__Assignment 1__
Answer these questions about the puppy rescue story that comes before the listing:
(a) How far away is the hospital that the young men mention?
(b) Why is the puppy's treatment free?
(c) What degree did Gokul earn?
__Assignment 2__
Please write a continuation of the puppy rescue story, the text placed before the listing, starting right after its last sentence.

__Document segment__
******

Could I walk away? No. Could I scoop him up and take him somewhere? Where? What to do? I called Jeeva, the young woman whom I had told about the puppy earlier. “I don’t even know if he’s going to live. He’s trembling. He’s suffering. Oh my gosh, what should I do?” She would try to find the phone number of a rescue organization in Madurai. I phoned my homestay host and briefed him. He said he would send the number of a rescue organization also.
I sat there, hand on the puppy, feeling powerless and so sad for this animal with no name and no home. He tried to lift his small head, but finally just put it down. People walked and drove and bicycled by. Some gave us a glance, all looked away. They had seen this situation all too often. What could they do? It was just another injured street dog.
They don’t want me to call them angels, but suddenly they were there. Gokul and Saruhasan were real and solid, sitting on a motor scooter, looking with concerned eyes at the puppy
and looking at me with my hand on the suffering young dog.
“What happened?” I shrugged and said I’d just found him this way; he was okay yesterday.
“There’s a hospital about three kilometers from here.”
“With a veterinarian?”
“Well, could you take him? I’ll pay for it.”
“Yes, we’ll take him. And the treatment is free—it is a government hospital.”
I threw my arms up to the heavens and cried out, “Thank you‼”
Angels, they were. Angels.
What would happen to the puppy afterwards? Would I need to take him? Saruhasan said he would take the puppy to his house after treatment, care for him during recovery, and look for an adoptive home for him.
This was not the first time they had done this. They assured me that they love dogs, and they’ve rescued many from the streets. This is what they do.
They found an auto rickshaw. As Saruhasan, the puppy with the hole in his head, and I drove off, I looked at the mother with the soft cinnamon eyes standing there, watching us. She knew. She knew things would be alright for her
“I love dogs,” Saruhasan assured me again.
While at the animal hospital, I learned more about these young angel-men. Saruhasan earned a degree in computer engineering, and Gokul earned a degree in electrical engineering and is studying for a masters degree in business. They searched for jobs for a year in Chennai, and Saruhasan found work for several months, but both wanted to pursue projects in social services. They returned to Madurai, where they started planning.They’ve just recently established a trust to help all kinds of animals—dogs, cats, cows, goats—and to help educate people about animal care. But they need additional funds to support their efforts. Their enthusiasm and commitment seemed so strong, I knew they would contribute much goodness to the world.

******

[Stored data entries]

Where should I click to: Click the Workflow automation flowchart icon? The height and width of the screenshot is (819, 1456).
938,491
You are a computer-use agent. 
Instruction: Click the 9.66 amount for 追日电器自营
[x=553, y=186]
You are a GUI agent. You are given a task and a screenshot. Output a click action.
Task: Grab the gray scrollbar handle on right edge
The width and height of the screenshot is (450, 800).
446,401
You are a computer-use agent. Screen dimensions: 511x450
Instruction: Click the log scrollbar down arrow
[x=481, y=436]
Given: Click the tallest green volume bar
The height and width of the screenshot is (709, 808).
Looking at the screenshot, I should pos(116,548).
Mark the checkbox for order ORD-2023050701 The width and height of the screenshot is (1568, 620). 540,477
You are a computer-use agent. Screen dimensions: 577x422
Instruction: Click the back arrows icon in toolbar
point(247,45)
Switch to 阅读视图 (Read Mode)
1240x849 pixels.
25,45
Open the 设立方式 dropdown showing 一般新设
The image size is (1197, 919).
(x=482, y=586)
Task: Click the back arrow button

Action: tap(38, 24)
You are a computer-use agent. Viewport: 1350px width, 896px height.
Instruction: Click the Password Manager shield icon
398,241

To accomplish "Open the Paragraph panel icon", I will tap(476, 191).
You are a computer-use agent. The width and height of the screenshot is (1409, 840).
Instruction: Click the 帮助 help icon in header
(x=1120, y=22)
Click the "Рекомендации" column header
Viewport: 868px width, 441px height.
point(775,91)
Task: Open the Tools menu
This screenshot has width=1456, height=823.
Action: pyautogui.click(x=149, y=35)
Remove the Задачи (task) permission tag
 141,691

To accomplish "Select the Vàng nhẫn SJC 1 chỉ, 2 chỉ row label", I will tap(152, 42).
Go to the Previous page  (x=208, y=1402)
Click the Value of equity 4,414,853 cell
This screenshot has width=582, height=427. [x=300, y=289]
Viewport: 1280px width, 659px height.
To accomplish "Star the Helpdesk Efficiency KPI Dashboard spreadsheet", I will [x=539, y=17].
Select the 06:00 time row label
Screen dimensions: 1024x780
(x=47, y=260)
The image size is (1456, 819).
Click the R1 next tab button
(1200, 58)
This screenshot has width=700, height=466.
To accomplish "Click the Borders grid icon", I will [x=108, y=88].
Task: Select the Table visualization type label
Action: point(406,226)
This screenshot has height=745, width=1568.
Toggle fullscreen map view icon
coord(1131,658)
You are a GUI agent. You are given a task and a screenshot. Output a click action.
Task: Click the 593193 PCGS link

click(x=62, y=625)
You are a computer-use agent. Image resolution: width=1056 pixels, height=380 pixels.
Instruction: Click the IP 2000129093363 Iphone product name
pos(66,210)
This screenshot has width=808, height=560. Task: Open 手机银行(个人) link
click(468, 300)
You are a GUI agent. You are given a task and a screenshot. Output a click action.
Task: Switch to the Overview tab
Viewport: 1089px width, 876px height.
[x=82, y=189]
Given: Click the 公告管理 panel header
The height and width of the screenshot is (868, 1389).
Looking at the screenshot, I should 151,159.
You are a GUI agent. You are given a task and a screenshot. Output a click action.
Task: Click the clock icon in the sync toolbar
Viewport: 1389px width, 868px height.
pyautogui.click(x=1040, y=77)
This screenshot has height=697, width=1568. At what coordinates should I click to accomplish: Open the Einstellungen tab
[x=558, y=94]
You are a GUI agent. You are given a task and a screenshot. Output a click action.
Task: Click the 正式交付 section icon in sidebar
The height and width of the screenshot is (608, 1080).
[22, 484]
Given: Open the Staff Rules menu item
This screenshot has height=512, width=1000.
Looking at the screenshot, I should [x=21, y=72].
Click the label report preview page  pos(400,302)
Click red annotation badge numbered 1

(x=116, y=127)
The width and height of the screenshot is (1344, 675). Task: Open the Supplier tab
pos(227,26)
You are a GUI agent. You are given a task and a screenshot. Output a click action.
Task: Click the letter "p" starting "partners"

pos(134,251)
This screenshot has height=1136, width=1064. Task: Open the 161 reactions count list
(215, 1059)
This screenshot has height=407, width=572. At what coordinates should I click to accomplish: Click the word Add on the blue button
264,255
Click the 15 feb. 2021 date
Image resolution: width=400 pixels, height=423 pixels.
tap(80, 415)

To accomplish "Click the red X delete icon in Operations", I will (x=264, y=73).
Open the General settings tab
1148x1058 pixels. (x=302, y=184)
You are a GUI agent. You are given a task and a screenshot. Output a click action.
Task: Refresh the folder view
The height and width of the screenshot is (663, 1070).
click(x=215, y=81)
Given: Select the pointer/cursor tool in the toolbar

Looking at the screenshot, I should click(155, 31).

******

__Expected output 1__
(a) About three kilometers.
(b) It is a government hospital.
(c) A degree in electrical engineering.

__Expected output 2__
The veterinarian examined the puppy, and cleaned and sutured the wound. Saruhasan held the pup during the painful stitches, while Gokul went outside so he wouldn’t hear him cry, even though he had received an injection of anesthetic. The doctor was kind enough to allow me to photograph him and his assistants at work on the pup. Twenty minutes later the hole was stitched shut, a bandage soaked in antiseptic covered the wound,
and the pup was released.
Later that evening I met Gokul and Saruhasan. They brought the patient, who looked like a new dog, to reunite with his mother for awhile. When I saw her on the street, she immediately knew me and jumped up to greet me. I kept assuring her that her puppy would be alright, and she would see him very soon. She sat with me for a long time, until her baby arrived via motor scooter. He could not drink enough of her milk, it seemed, and she appeared excited to see him.
The two angel-men, Gokul and Saruhasan, petted the mother and watched the interaction.
“She doesn’t get love here,” Gokul said of the mother. “All she needs is love.” She closed her eyes as he rubbed her head.
Gokul and Saruhasan of Madurai are true angels to the animals of this city.
And they are angels to the foreigner who grew attached to a street puppy and his mother.